Scenarios China could impose on Taiwan include invasion, a blockade, island occupation, or a quarantine, he said. RIMPAC operations like search-and-seizure and amphibious assault could be used in these scenarios.
“So I think I would argue that the RIMPAC events, even though they're not explicitly about Taiwan, they are designed to address the range of scenarios that China might present in Taiwan, it's not just the invasion,” Clark said. “But because if you think about naval forces, they can help with these other scenarios that are becoming more likely, actually, based on the events that we saw in Ukraine. I think China is rethinking whether an invasion is the right path to take to bring Taiwan back into the fold.”
Taiwan was not invited to this year’s exercise, but some U.S. lawmakers want that to change. Last week, the House passed its version of the fiscal 2023 National Defense Authorization Act with an amendment that said Taiwan should be invited to participate in 2024, the second year in a row Congress has asked that they participate. The bill also included an amendment calling for a government-wide table-top exercise to create a response to a Chinese invasion of Taiwan scenario.
RIMPAC’s training also sends messages to U.S. partners and adversaries at various levels, according to Clark. Operations at the lower end with smaller navies “are really designed to…win the influence battle, if you will.”
“They’re intended to improve the connection between the United States and these smaller countries that are in a lot of ways the target audience for the U.S. and China,” he said. “Both countries are trying to get more influence and try to bring those countries into their camps. And they've been, to varying degrees, successful.”
RIMPAC’s higher-end operations are more about practicing and demonstrating to China that countries like Australia, Japan, Korea, and European allies are united and capable of conducting them with the United States, he said.

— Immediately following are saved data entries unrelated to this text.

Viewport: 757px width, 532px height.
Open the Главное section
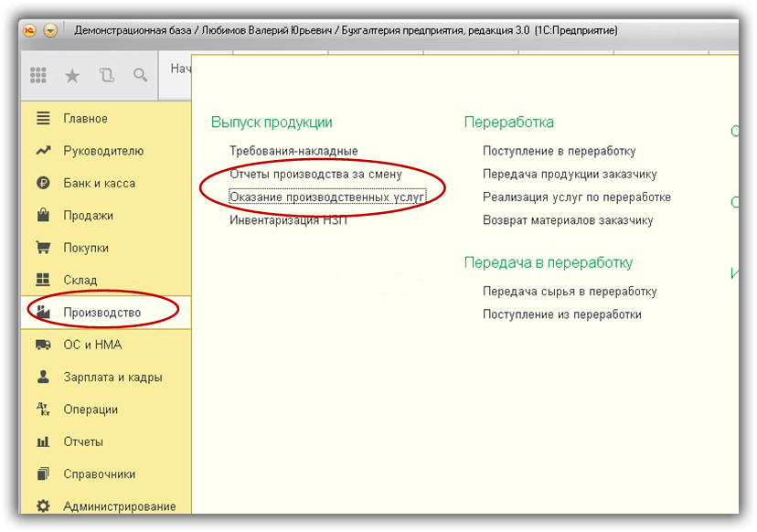coord(85,118)
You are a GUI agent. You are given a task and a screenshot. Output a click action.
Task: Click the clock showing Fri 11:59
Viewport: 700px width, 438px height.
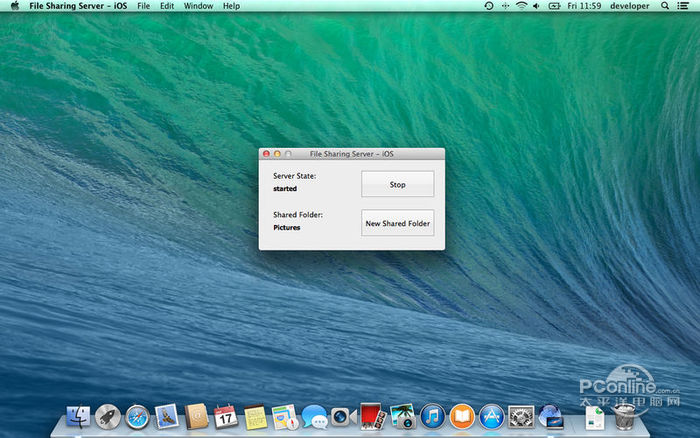point(583,6)
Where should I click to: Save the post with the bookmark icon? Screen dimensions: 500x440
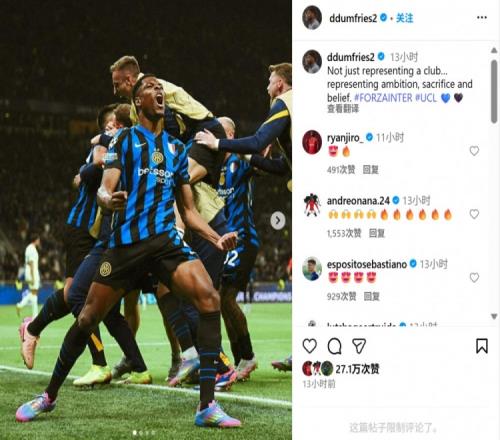(x=482, y=346)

If China attacks these nations, it is “not going to be attacking a bunch of disparate naval forces that can't work with one another. You're going to be attacking a set of allies that have practiced some of these operations that are pretty high end,” he said.

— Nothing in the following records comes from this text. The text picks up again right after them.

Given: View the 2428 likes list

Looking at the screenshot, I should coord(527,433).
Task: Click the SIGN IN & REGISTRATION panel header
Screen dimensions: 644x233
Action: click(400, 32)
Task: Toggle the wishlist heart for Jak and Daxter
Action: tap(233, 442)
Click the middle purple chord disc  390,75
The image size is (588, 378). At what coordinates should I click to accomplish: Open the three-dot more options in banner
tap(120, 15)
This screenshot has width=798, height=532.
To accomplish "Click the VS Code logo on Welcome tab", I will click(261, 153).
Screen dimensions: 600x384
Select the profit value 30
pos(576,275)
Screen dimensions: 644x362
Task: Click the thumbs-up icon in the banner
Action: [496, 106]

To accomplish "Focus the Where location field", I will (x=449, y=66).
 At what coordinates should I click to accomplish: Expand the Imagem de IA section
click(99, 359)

On Sunday, Navy Secretary Carlos Del Toro said having more than two dozen nations participating is something “that our adversaries cannot replicate themselves. Neither Russia, neither China, or anyone else out there.” Speaking to reporters at Hickam Air Force Base, in Hawaii, Del Toro said, “And I think it demonstrates…that we will always be united, together.”

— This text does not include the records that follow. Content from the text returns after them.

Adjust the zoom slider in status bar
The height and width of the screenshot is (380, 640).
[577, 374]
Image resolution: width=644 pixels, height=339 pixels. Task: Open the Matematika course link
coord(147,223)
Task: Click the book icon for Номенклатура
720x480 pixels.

Putting an internationally-led task force aboard the USS Essex with staff from countries including Chile, Colombia, and Singapore, helps militaries overcome obstacles such as language barriers and unfamiliar equipment.
“So really and truly, the real secret weapon, the real secret sauce of this exercise are the personal relationships and the ability to solve problems as they come up,” said Capt. Benjamin Allbritton, commodore of Amphibious Squadron Five.
The Essex is both a flagship for CTF 176 to command and control its forces, and a platform to move troops via air or sea. CTF 176 consists of 13 ships from eight nations and 1,000 Marines from nine nations, totaling 6,600 personnel, Ahn said.
Rear Adm. Michael Baze, the commander of Expeditionary Strike Group Three, said that the easy part is the thinking, planning, and command-and-control relationships that he has with Ahn. The “technical stuff” is what RIMPAC is for.
“Figuring out how to operate effectively together, communications equipment, things like that. That's why we do this training, so that we can work through those things,” Baze said.
As RIMPAC continues this month, the complexity will increase until the exercise concludes with an amphibious assault involving all participating nations.